New census data released Thursday shows she's not alone, with the Chicago area losing more residents than any other U.S. metropolitan area.
The continuing decline coincided with other Midwestern areas, including St. Louis and Cleveland, as the South and Southwest regions of the country saw gains. Two Texas metropolitan areas — Dallas and Houston — reported the biggest numeric increases between July 2015 and July 2016, adding more than 100,000 residents each.
There are wide-ranging reasons for the shifts, from families' concerns about violence and schools to dwindling immigration and fertility rates. But demographers said Thursday's data also suggest the reanimation of a trend that paused during the recession — of Americans on the move from the Snow Belt to the suburbs of big cities, and to the Sun Belt.

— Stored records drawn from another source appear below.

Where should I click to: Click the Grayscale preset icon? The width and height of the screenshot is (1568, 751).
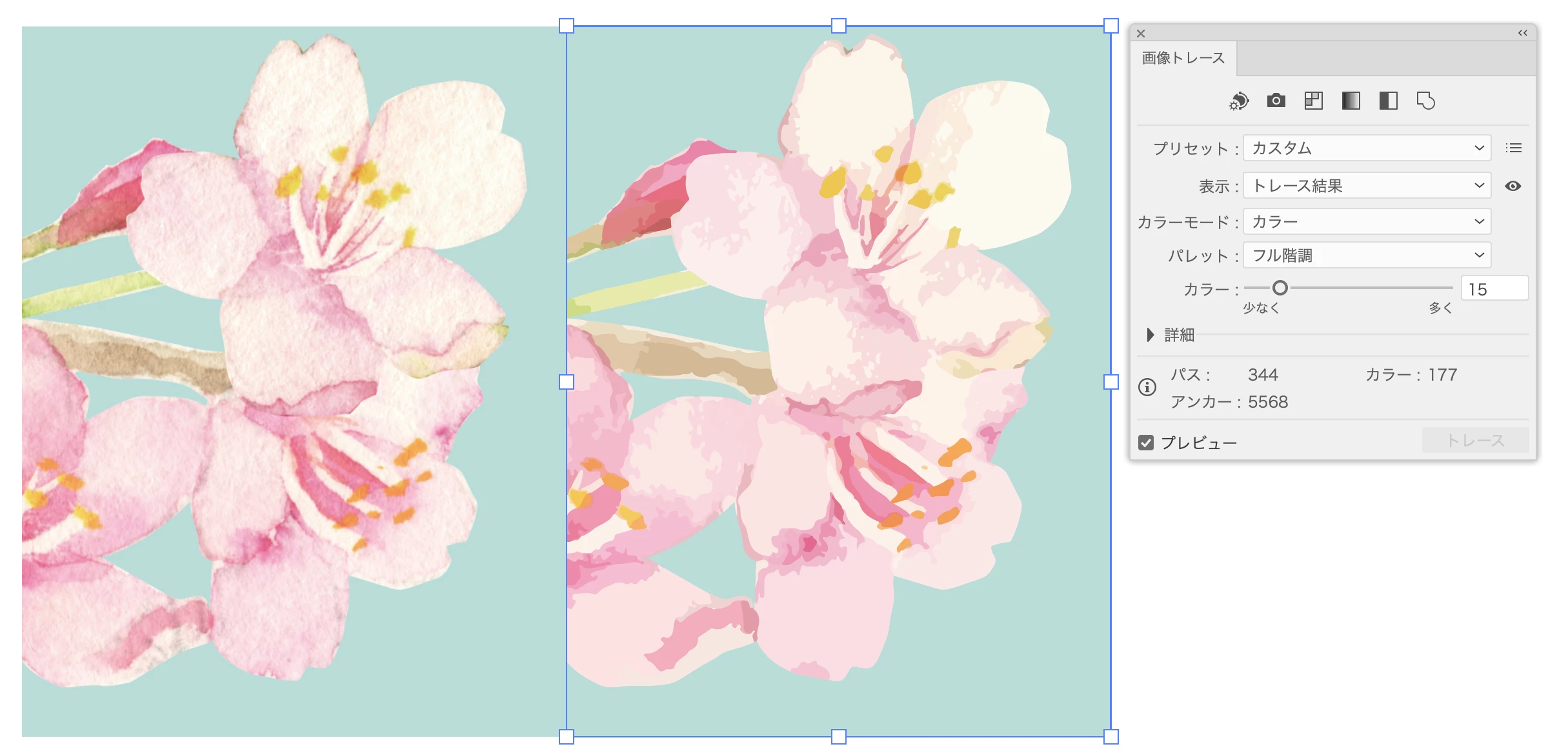click(1351, 101)
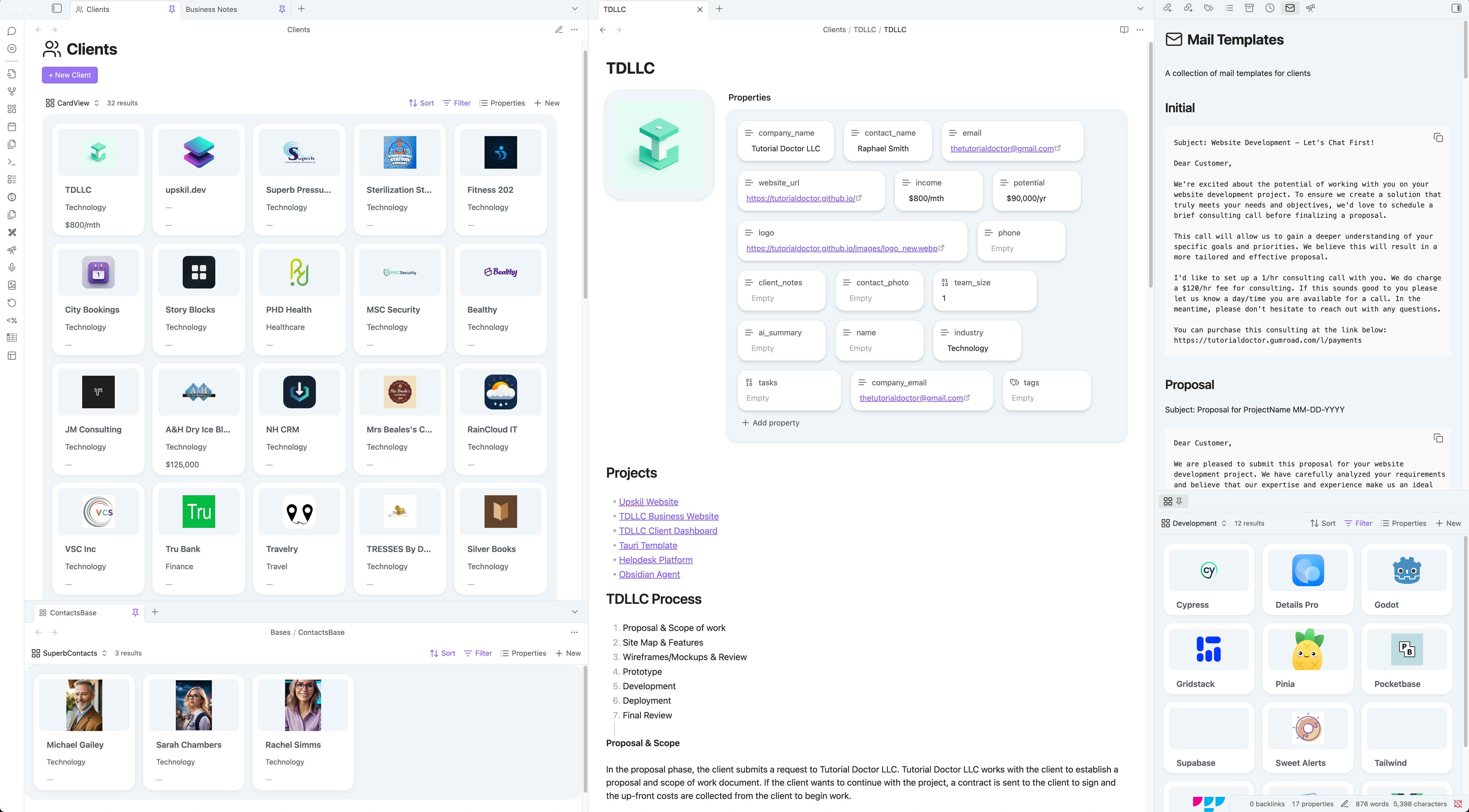Viewport: 1469px width, 812px height.
Task: Open the backlinks panel icon
Action: point(1167,8)
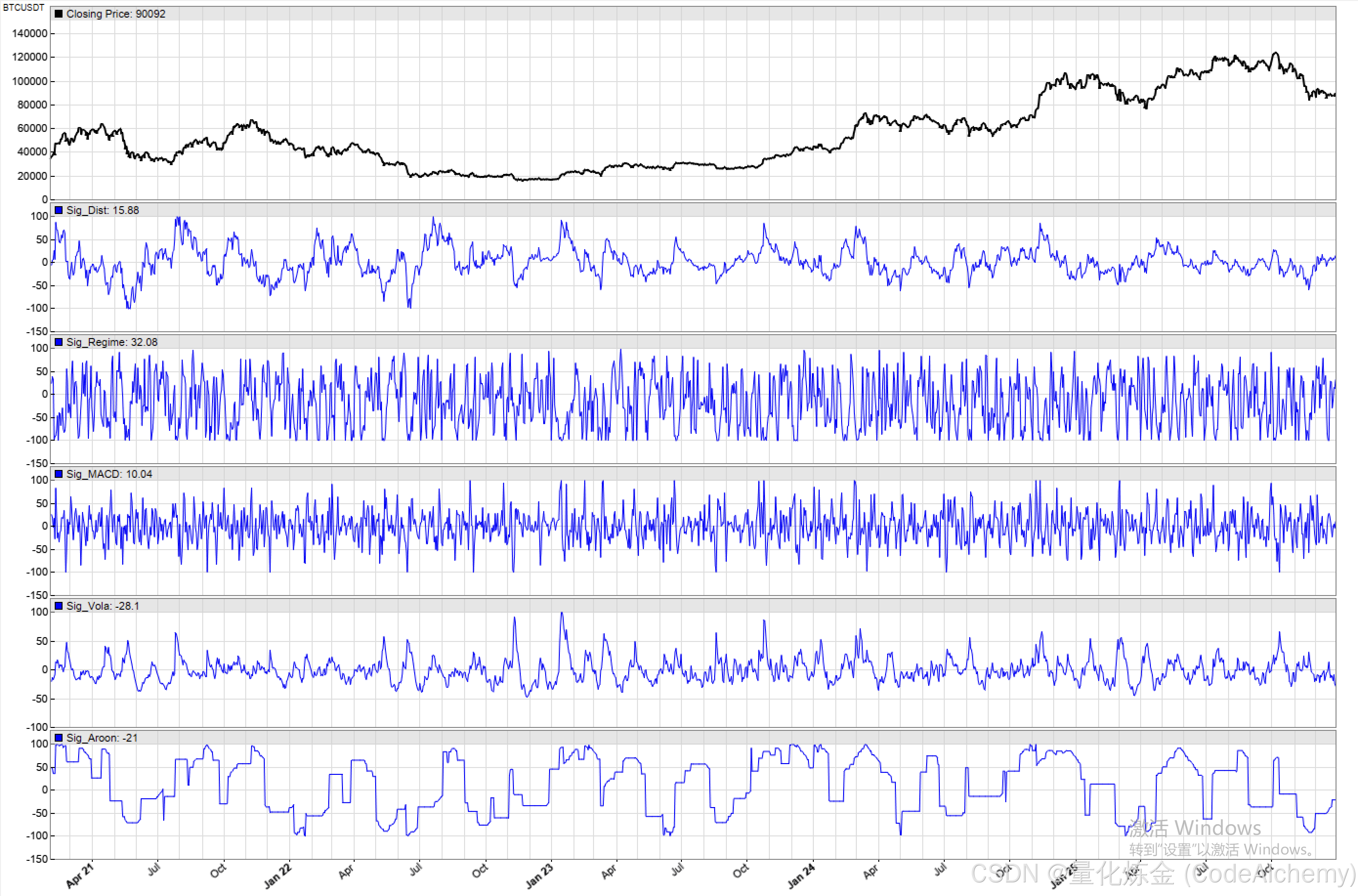1358x896 pixels.
Task: Click the blue Sig_Aroon legend square
Action: 58,738
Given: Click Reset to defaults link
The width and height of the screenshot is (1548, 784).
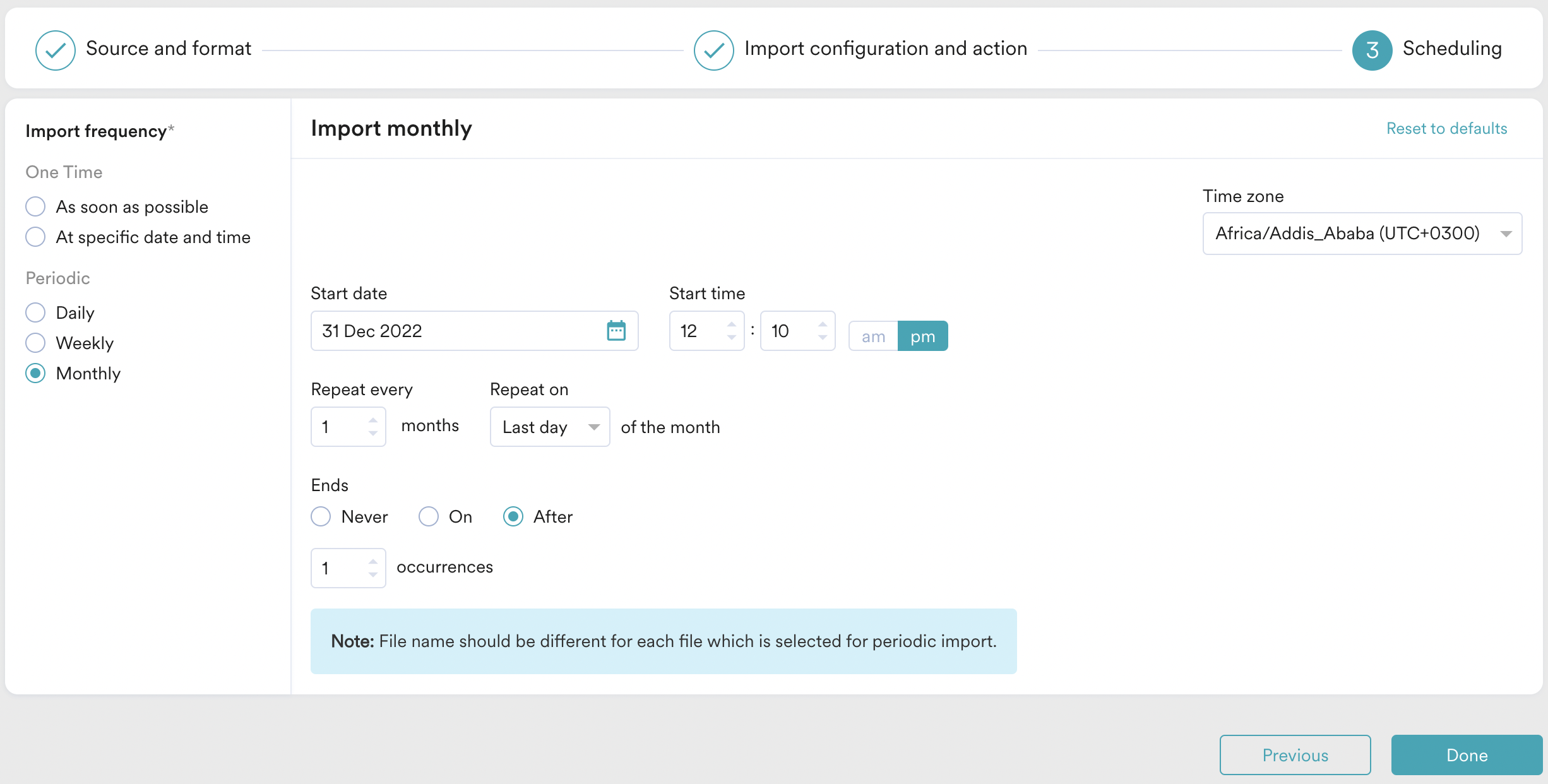Looking at the screenshot, I should (x=1446, y=129).
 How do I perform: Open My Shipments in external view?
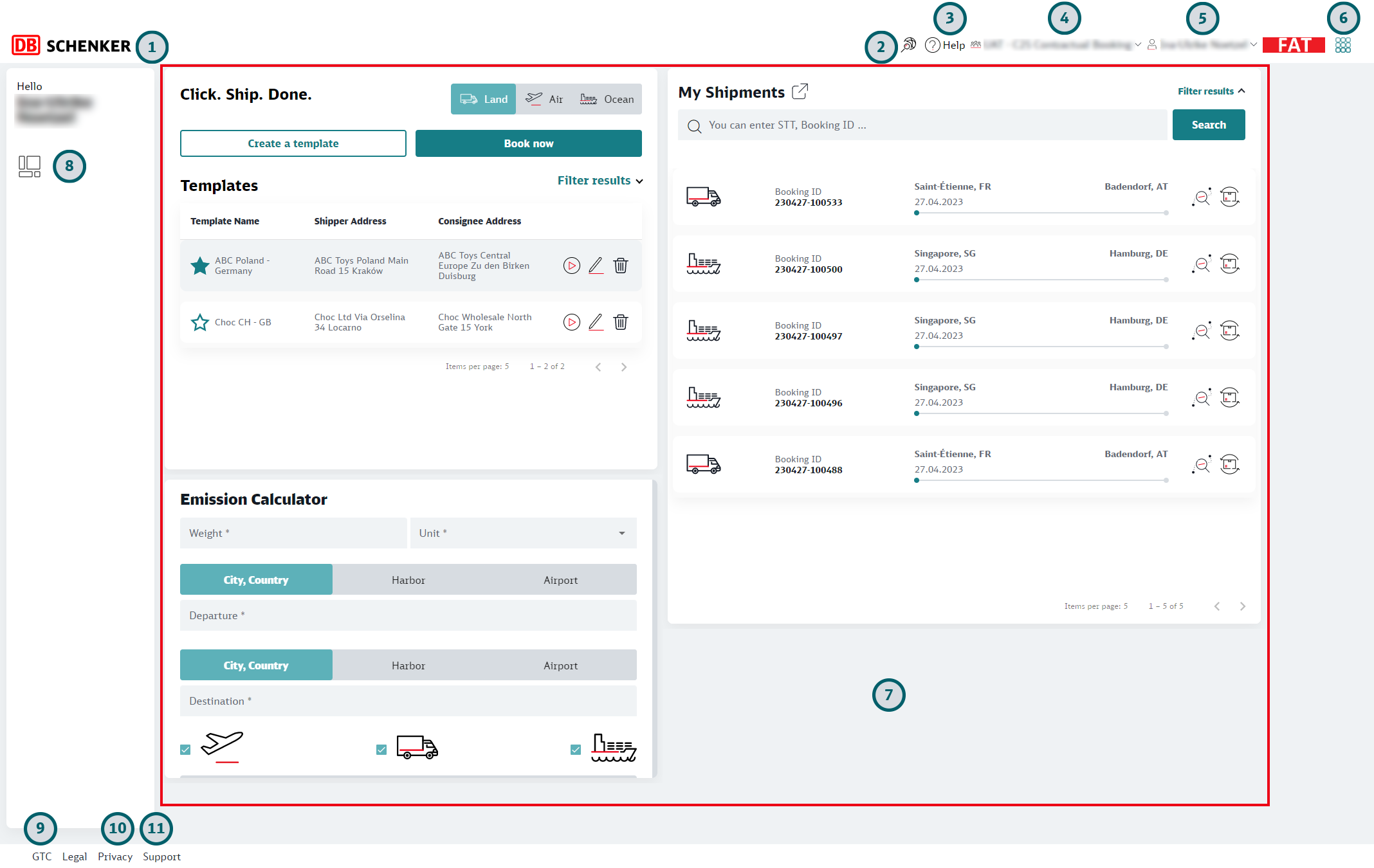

The Chicago area, which includes surrounding communities in Illinois, Indiana and Wisconsin, lost more than 19,500 residents in a year's time. Cook County, which encompasses Chicago, also led all counties in population drops, with roughly 21,300 fewer residents. Trailing were Michigan's Wayne County, where Detroit is located, with roughly 7,700 fewer residents; and Baltimore County, which lost more than 6,700 residents.
Meanwhile, Arizona's Maricopa County had the highest annual population increase, gaining over 81,000 residents, followed by Harris County in Texas and Nevada's Clark County.
Families leaving Chicago cite the nearly broke city school system that has closed over 50 schools since 2013 and a soaring violent crime rate with more than 760 homicides last year, the most in two decades. City demographics experts add in economic trends such as fewer entry level jobs and a sagging industrial core, along with the dismantling of dense neighborhood-based public housing.
Lower immigration rates also have impacted the Chicago region's dwindling population. Immigration, particularly from Mexico, was the key factor behind most of Chicago's population growth in the 1990s.